[Task directions] Only the lines below between the ones containing "Christian Dior (37, 2387)" and "Max Mara (31, 2441)", inclusive, are to be reproduced, each exactly as it stands.

[Raw data]
———

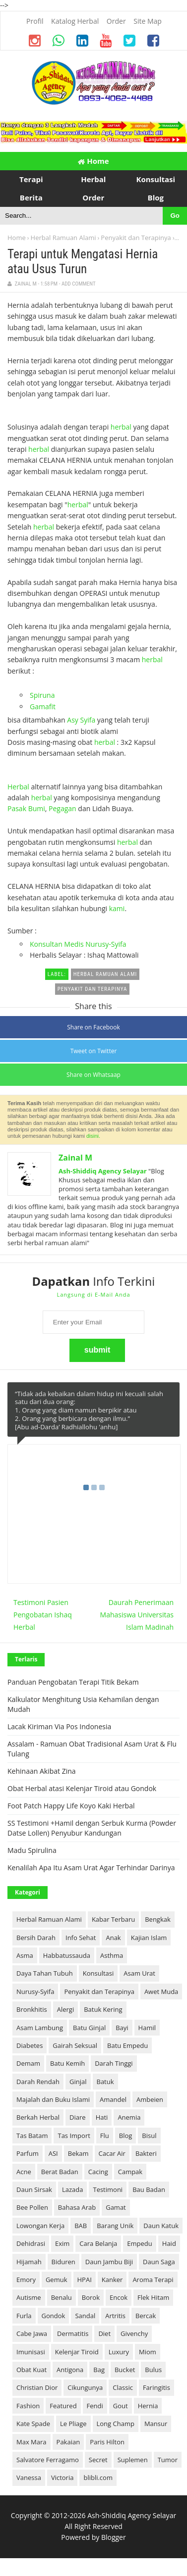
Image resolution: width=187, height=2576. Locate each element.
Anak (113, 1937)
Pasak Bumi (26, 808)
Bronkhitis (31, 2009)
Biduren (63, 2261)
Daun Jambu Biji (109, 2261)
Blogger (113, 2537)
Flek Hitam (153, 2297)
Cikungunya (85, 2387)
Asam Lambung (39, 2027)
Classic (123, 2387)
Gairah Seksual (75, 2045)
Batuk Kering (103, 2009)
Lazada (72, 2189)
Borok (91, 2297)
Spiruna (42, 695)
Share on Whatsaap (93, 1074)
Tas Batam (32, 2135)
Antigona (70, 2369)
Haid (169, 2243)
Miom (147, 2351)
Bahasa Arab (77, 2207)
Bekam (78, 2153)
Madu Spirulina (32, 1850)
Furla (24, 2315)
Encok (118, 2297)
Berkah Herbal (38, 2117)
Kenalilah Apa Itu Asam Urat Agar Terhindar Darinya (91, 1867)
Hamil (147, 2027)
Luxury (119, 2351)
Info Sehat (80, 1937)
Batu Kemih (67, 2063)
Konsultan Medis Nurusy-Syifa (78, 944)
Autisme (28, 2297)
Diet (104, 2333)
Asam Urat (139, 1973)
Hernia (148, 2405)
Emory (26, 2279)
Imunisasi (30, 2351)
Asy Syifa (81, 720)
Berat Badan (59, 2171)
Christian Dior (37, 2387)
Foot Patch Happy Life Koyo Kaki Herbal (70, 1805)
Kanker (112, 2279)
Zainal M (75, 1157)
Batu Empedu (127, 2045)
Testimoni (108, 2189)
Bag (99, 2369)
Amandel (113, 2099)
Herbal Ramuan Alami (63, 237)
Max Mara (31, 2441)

———

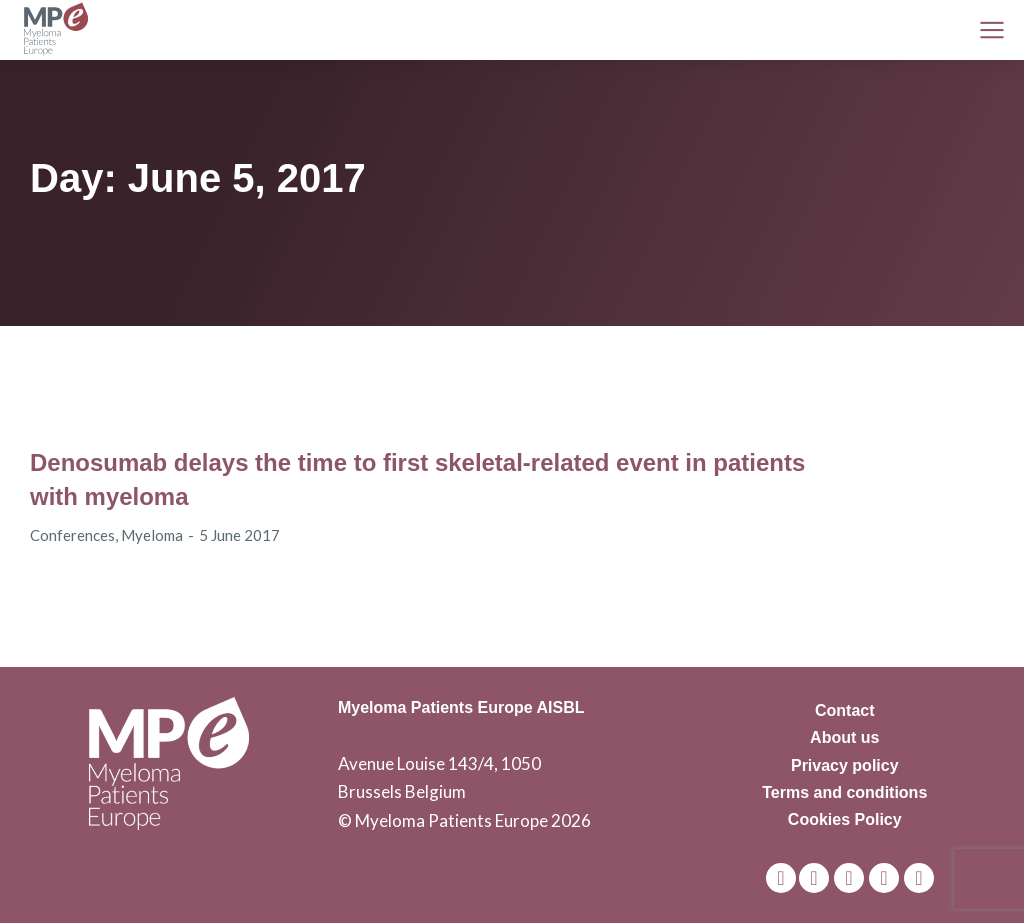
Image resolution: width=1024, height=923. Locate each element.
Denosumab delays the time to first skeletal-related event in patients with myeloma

———

[Reply to the task]
Christian Dior (37, 2387)
Foot Patch Happy Life Koyo Kaki Herbal (70, 1805)
Kanker (112, 2279)
Zainal M (75, 1157)
Batu Empedu (127, 2045)
Testimoni (108, 2189)
Bag (99, 2369)
Amandel (113, 2099)
Herbal Ramuan Alami (63, 237)
Max Mara (31, 2441)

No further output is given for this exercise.